# Canadian Royal Canin Dog Show



## Countryboy (May 16, 2011)

Dolly's Mom said:


> some were stunning (a gorgeous little white girl ugh!!) some were very unimpressive.


All depends on your view, eh? 

In my world, the unimpressive Poodles are the ones that lick me... ewwww! The stunning ones don't!


----------



## Dolly's Mom (Feb 14, 2014)

Lol! This is true. Talking about a grooming/conformation stand point. By that rule I have one stunning and one unimpressive lol!


----------



## 2719 (Feb 8, 2011)

Dolly's Mom said:


> Went to my first dog show today. I got to see Ellie Mae Number 1 Poodle She's sooo pretty and perfect and dainty. There was 1 toy and it was silver. I only went to see the poodles but there was so many different breeds and the poodles while some were stunning (a gorgeous little white girl ugh!!) some were very unimpressive. I was looking at it in a would my 16 month old win the class kinda way. And while she would NOT beat Ellie Mae, she totally could have held her own against the others.

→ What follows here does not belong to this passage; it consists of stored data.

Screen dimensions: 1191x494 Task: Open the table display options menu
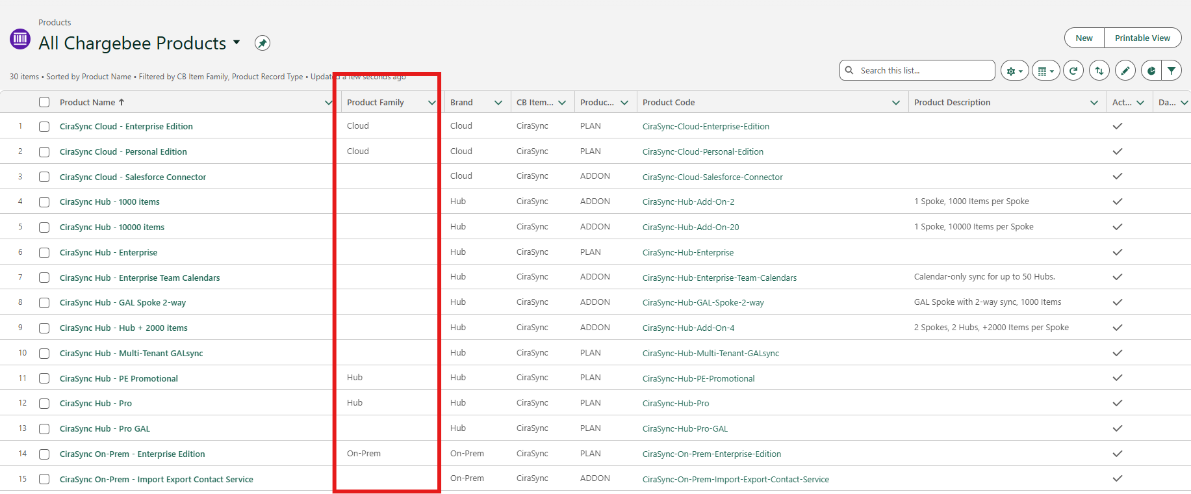click(1045, 71)
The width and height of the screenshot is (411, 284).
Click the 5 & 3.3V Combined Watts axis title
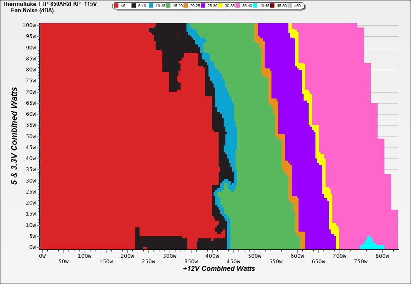pos(14,136)
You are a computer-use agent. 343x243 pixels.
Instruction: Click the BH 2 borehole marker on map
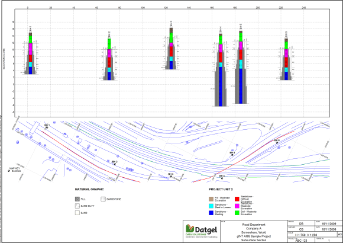point(115,164)
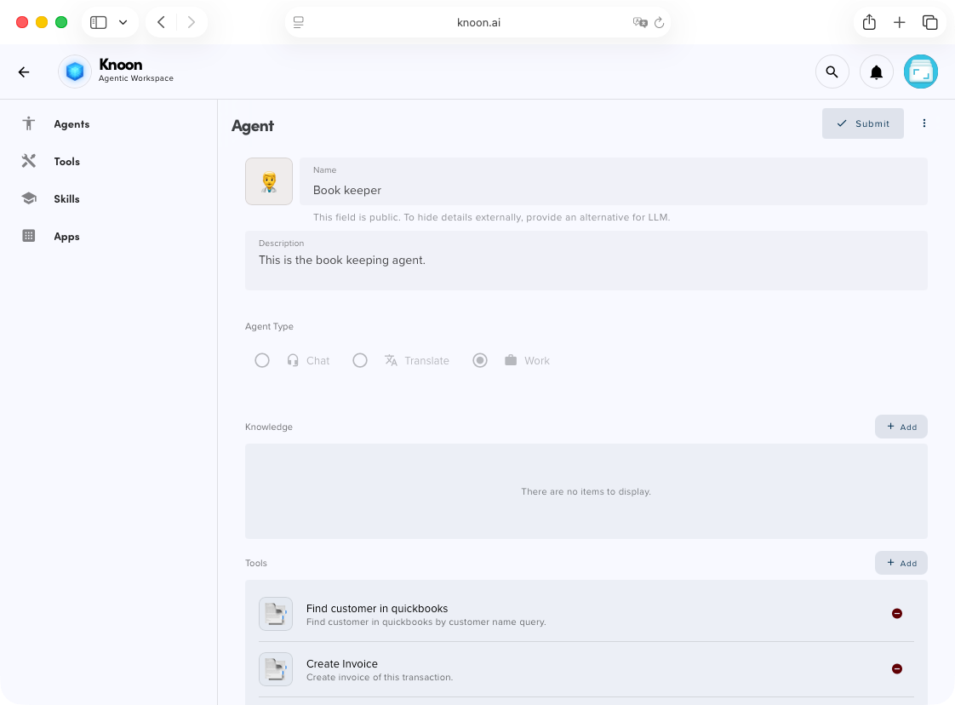Open the tab overview in Safari toolbar
This screenshot has width=955, height=705.
[x=930, y=22]
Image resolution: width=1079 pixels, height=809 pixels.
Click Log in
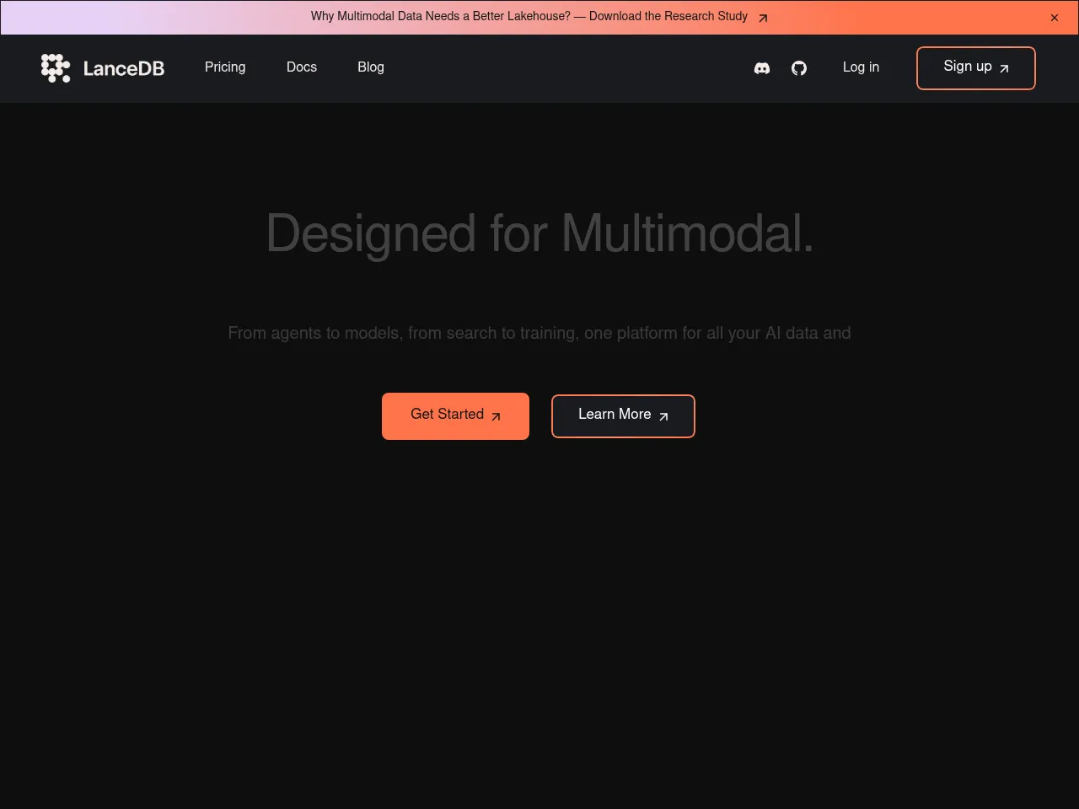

AHEM....my bitch was entered there (and won winners bitch one day, and best of winners the next)....I am quite proud of her.


----------



## EllieHenryNana (Sep 30, 2014)

*Congrats on Conformation*

TLP - congratulations on your wins with your girl.
We love watching the National Dog Show - it is a Thanksgiving day favorite at our house. Unfortunately the poodles were edited out of the non-sporting footage this year and didn't see the spoo or mpoo strut.

To Dolly Parton - get out there girl and show your stuff! 

My kids don't have the conformation but we admire those who do.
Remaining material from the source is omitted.